Comme il est facile de le constater de visu, les salles des fêtes poussent comme des champignons chez nous. Il y a un peu plus d’une dizaine d’années, elles étaient la mode dans les grandes villes. Maintenant, elles envahissent même les villages et les patelins, au grand dam des nostalgiques des fêtes traditionnelles.
Ce qui laisse croire que ces salles des fêtes ont leurs détracteurs, comme elles ont leurs partisans aussi. Cependant, autres temps, autres mœurs. Jadis, les fêtes, prétexte pour les rencontres et les retrouvailles, étaient célébrées chez soi. Cela n’empêchait pas d’inviter toute la famille et tous les amis. L’ambiance était bon enfant malgré l’exiguïté des demeures et le manque des commodités. Et chacun se faisait un énorme plaisir d’apporter l’aide dont il était capable.

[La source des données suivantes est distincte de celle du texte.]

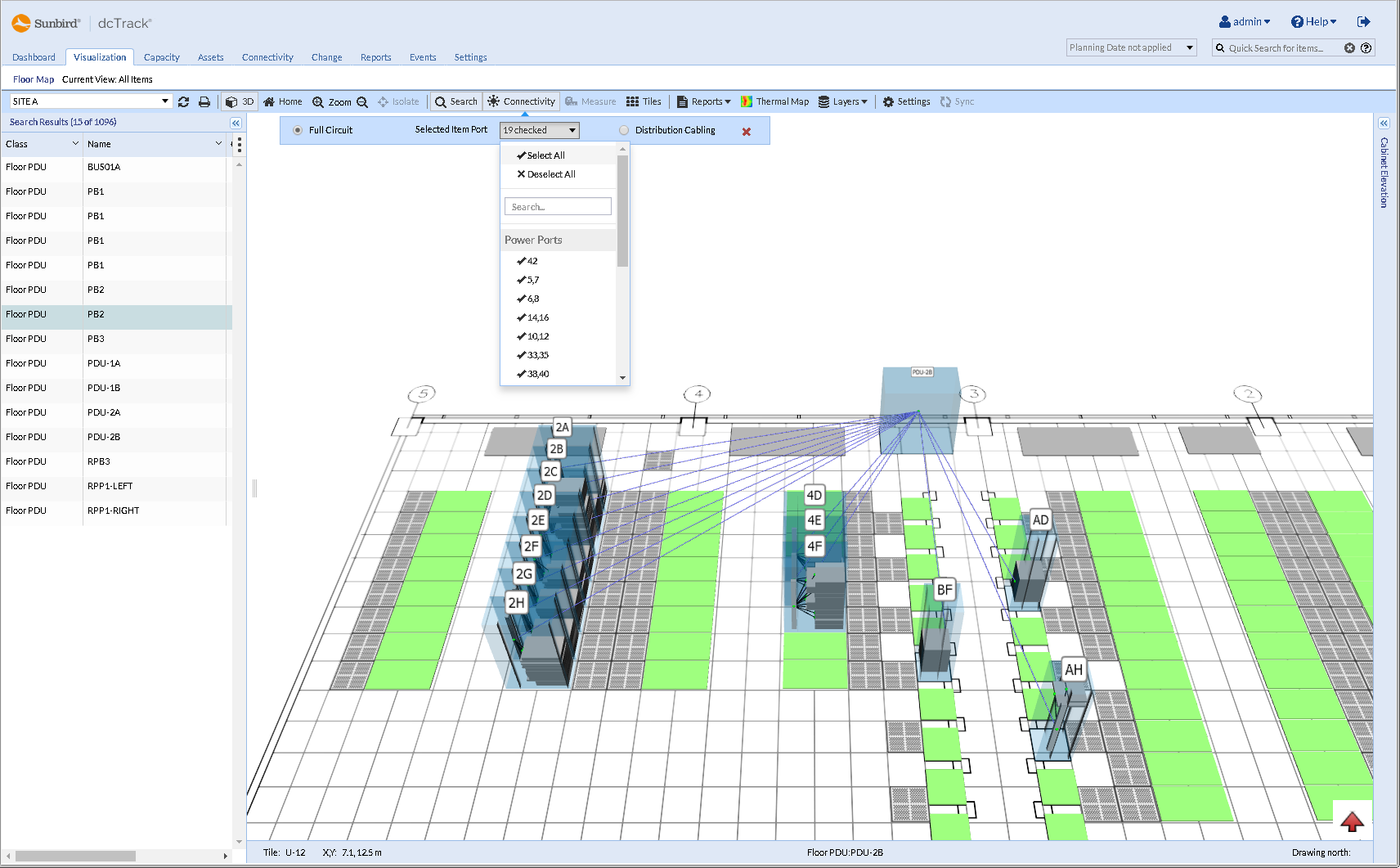Viewport: 1400px width, 868px height.
Task: Expand the Layers menu
Action: coord(844,101)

Zehoua, une femme d’une soixantaine d’années, croisée dans une boulangerie à Bouzaréah, explique : «C’était de vraies réjouissances. Tout le monde était convié, et la voisine d’à côté nous prêtait gracieusement sa maison pour recevoir les invités. Mais maintenant, tout a changé. Les mariages ne sont plus se qu’ils étaient. Ils sont célébrés dans des salles, et, dommage, cela n’a plus le goût d’autrefois» ; soupirs et regards lointains, avant d’enchaîner avec dépit : «Certes, les salles sont une bonne chose. Plus spacieuses et plus pratiques. Mais elles ont ôté aux fêtes leur chaleur d’antan. Avant, les parentes, les voisines et les amies, étaient les meneuses des préparatifs des semaines à l’avance. Par contre, de nos jours, on vous invite quelques jours seulement avant la fête, et on vous fait servir par des étrangères qui font office de serveuses. Cette bonne dame ne semble pas apprécier les salles de fêtes. Elle estime qu’auparavant, c’était plus convivial. Elle n’est pas la seule, d’ailleurs, à penser pareille chose. A quelques encablures plus loin, au quartier populaire de la Rampe Vallée, nous rencontrons Djamila. C’est une petite femme d’un âge assez avancé. Elle porte le célèbre Hayek mrema, qui a inspiré tant d’artistes peintres et de poètes. Elle avoue tristement : «Avant, il y avait el baraka. L’étroitesse était plutôt celle des cœurs, et non pas celle des maisons. Tout a changé. La derbouka par exemple, n’a plus sa place dans nos fêtes. Le temps est aux disc-jockeys, ces horribles machines qui produisent des musiques de tous les diables. J’ai marié mon fils l’année passée. J’aurais aimé que cela se fasse dans la demeure familiale, mais mes enfants ont préféré une frande salle, climatisée et avec des serveuses». Apparemment, les personnes d’un certain âge ne pourront jamais s’habituer aux salles des fêtes.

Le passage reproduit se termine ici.